Her body convulses with another wave of sobs. I hold on tighter.

"He—" Mikayla's words break apart, her breath hitching so violently I worry she might pass out. "He told me just before he did it..."

She tries again, her voice trembling so hard I have to lean closer to hear.

"Look what your uncle made me do."

Time seems to freeze around us as my vision narrows to a pinpoint.

Those words. Those awful words, the same one that he painted on my parents' living room wall in their blood.

My ears ring. For a moment, I'm back there, staring at crimson letters dripping down the walls.

That monster did to Mikayla what he did to me.

Mikayla's body convulses with another wave of sobs.

"I was so mad at her today," she chokes out between gasps. "When she first arrived, I wouldn't even look at her. I was so angry for all the things she's done." Her voice breaks. "I didn't even say goodbye to her when she left this afternoon."

"But you were still with her before she left," I say firmly, wiping tears from her face even as mine fall freely. "That matters more than anything else in the world right now."

Mikayla's eyes, so swollen and red, search mine. "But I… I didn't—" Her body shakes with another sob. "I didn't even tell her I loved her."

"She knew," I whisper, pulling her close again. "Trust me, Mikayla. She knew."

"You don't understand," she cries, her words muffled against my shoulder. "She tried to hug me, and I turned away. If I had known?—"

"Listen to me, sweetie," I say, cradling her face in my hands. "What matters is that you were there. You still spent time with her today."

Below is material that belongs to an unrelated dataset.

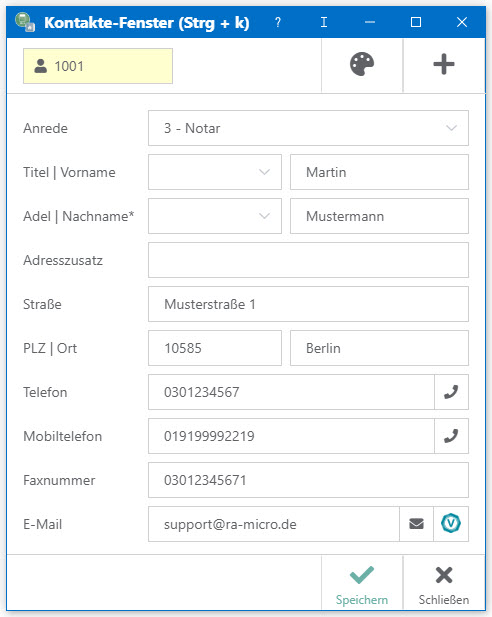Select the PLZ field showing 10585
This screenshot has height=617, width=492.
[x=215, y=348]
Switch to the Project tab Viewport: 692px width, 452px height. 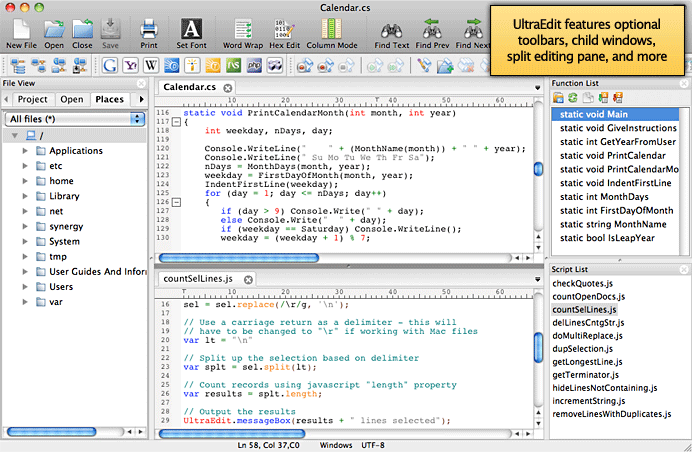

The weight of my own memories crushes down on me. The stupid arguments with my mom the morning before she died. The eye roll I gave my dad when he told me to be home in time for dinner. The way I teased my little brother for putting on mismatched socks.

"She loved you enough to come and see the three of you one final time," I continue, my voice thick with tears. "No matter what happened between you, that never changed."

Mikayla collapses against me, her entire body heaving with grief. I can feel the toxic mix of guilt and self-loathing that I know too well radiating from her. It's a poisonous voice whispering that this is somehow something that she could have prevented. That somehow, what that bastard did isherfault.